1048 Industrial Court,
Suwanee, GA 30024
(Address of principal executive offices, including zip code)

(858) 726-1600
(Registrant’s telephone number, including area code)

Not Applicable
(Former name or former address, if changed since last report)

Check the appropriate box below if the Form 8-K filing is intended to simultaneously satisfy the filing obligation of the registrant under any of the following provisions:
[ ] Written communications pursuant to Rule 425 under the Securities Act (17 CFR 230.425)
[ ] Soliciting material pursuant to Rule 14a-12 under the Exchange Act (17 CFR 240.14a-12)
[ ] Pre-commencement communications pursuant to Rule 14d-2(b) under the Exchange Act (17 CFR 240.14d-2(b))
[ ] Pre-commencement communications pursuant to Rule 13e-4(c) under the Exchange Act (17 CFR 240.13e-4(c))

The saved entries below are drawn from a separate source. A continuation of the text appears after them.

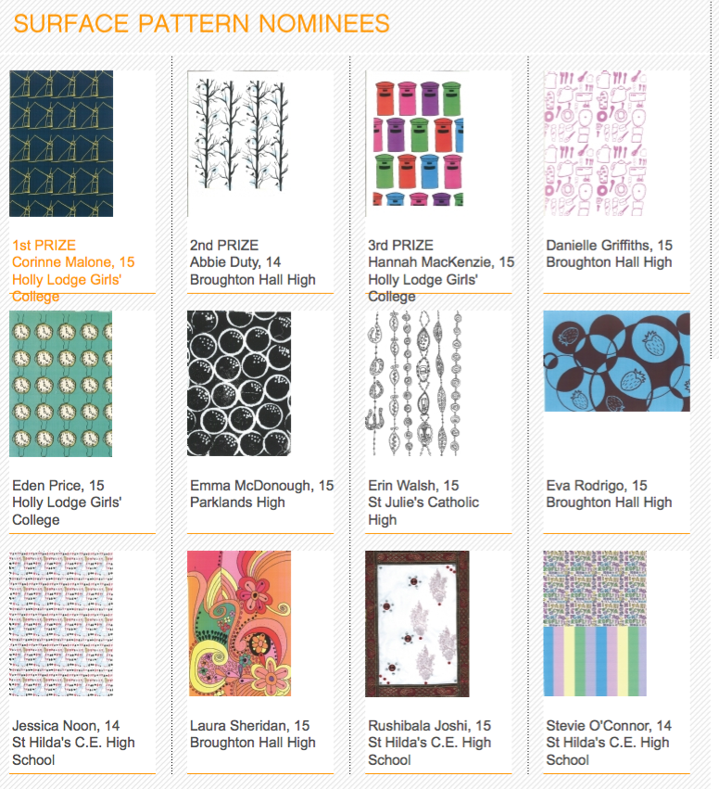View Jessica Noon's small repeat pattern

click(61, 624)
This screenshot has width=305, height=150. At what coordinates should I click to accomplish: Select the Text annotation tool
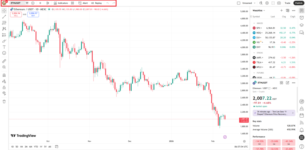(x=4, y=47)
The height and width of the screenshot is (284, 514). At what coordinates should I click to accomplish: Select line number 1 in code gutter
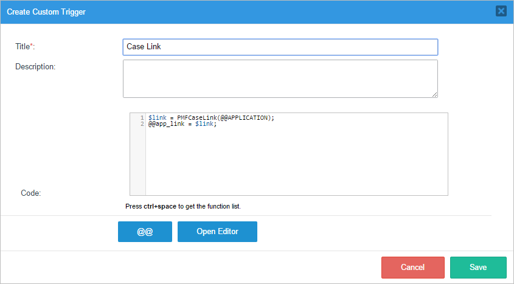[x=141, y=117]
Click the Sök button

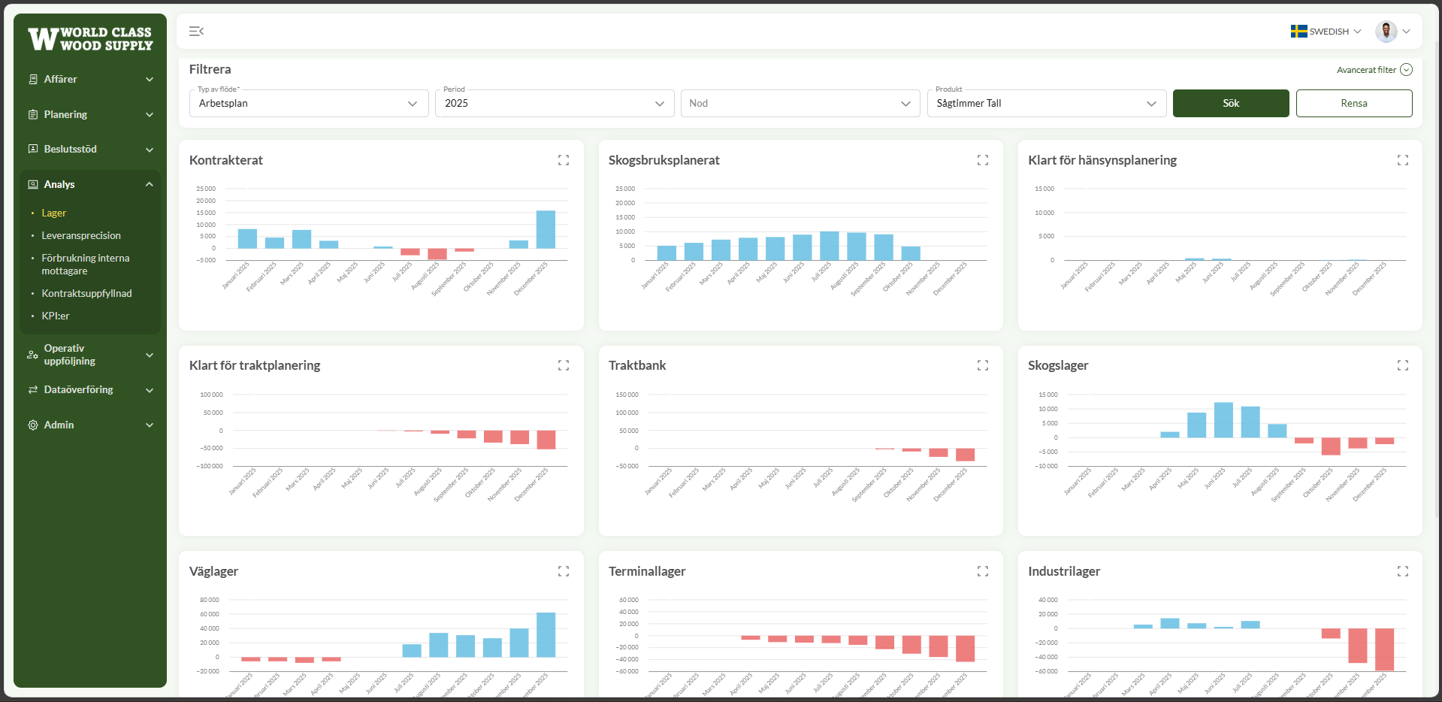[1231, 103]
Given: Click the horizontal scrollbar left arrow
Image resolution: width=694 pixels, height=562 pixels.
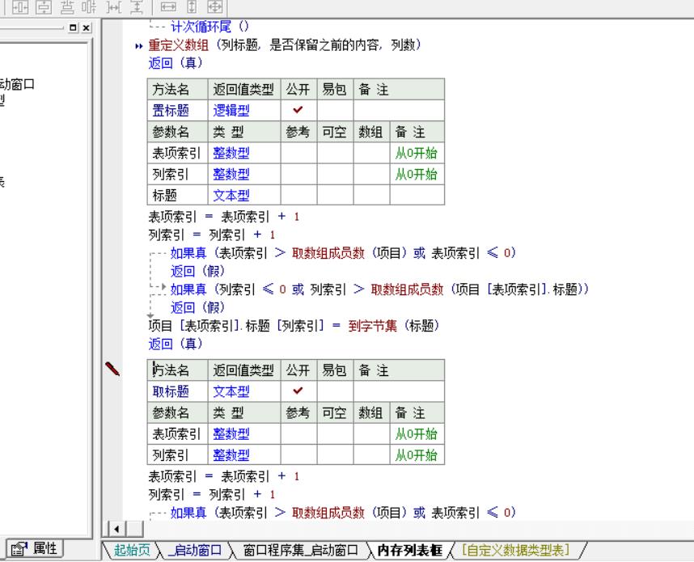Looking at the screenshot, I should (114, 530).
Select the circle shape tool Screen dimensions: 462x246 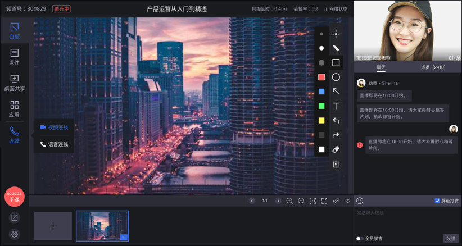click(x=336, y=77)
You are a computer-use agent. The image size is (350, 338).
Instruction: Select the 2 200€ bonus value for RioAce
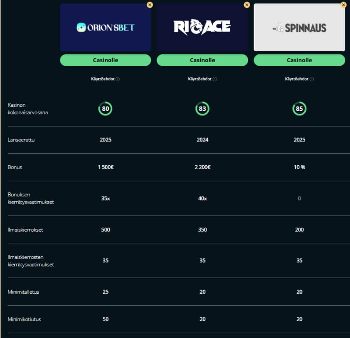coord(202,167)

Item 5.02. Departure of Directors or Certain Officers; Election of Directors; Appointment of Certain Officers; Compensatory Arrangements of Certain Officers.

On December 9, 2014, the Compensation Committee (the “Compensation Committee”) of the Board of Directors of Digirad Corporation, (the “Company”), approved and adopted the Company's 2015 Executive Incentive Bonus Plan (the “2015 Executive Incentive Plan”).

Base Salary

As part of the adoption of the 2015 Executive Incentive Plan, the Compensation Committee increased the annual base salary of Matthew G. Molchan, the Company’s President and Chief Executive Officer, and Jeffry R. Keyes, the Company’s Chief Financial Officer and Corporate Secretary. Mr. Molchan’s base salary was increased from $300,000 per year to $321,000 per year, and Mr. Keyes’ base salary was increased from $235,000 per year to $251,450 per year.

Cash Bonus

Cash bonus payouts for our named executive officers, pursuant to the 2015 Executive Incentive Plan, will be based on a percentage of base salary and payable based on the achievement of certain performance targets, as described in further detail below:
 
Cash Target Bonus
Target % of Salary
 
 
 
Matthew G. Molchan
$
256,800
 
 
80
%
Jeffry R. Keyes
$
125,725
 
 
50
%
Virgil J. Lott
$
117,500
 
 
50
%

For each of Messrs. Molchan, Keyes and Lott, the amount of total cash bonus payable under the 2015 Executive Incentive Plan will be based: (i) 75% on achievement of a 2015 consolidated Earnings before Interest, Taxes, Depreciation and Amortization measure (“EBITDA”), and (ii) 25% on the achievement of personal management objectives, as determined by the Compensation Committee, which include certain targets related to the Company's strategic objectives. In order to be eligible for a minimum of 25% of the target bonus payout under the 2015 Executive Incentive Plan, the executives must achieve the minimum threshold objectives of 90% of budget for each of: consolidated revenue, free cash flow and EBITDA (in the case of EBITDA, calculated before impact of bonuses), subject to the other provisions of the 2015 Executive Incentive Plan. Each executive may earn up to 150% of their target bonus based on achievement of a consolidated EBITDA measure, with EBITDA and associated cash bonus paid on a linear basis between 90% of consolidated EBITDA and 117% of consolidated EBITDA.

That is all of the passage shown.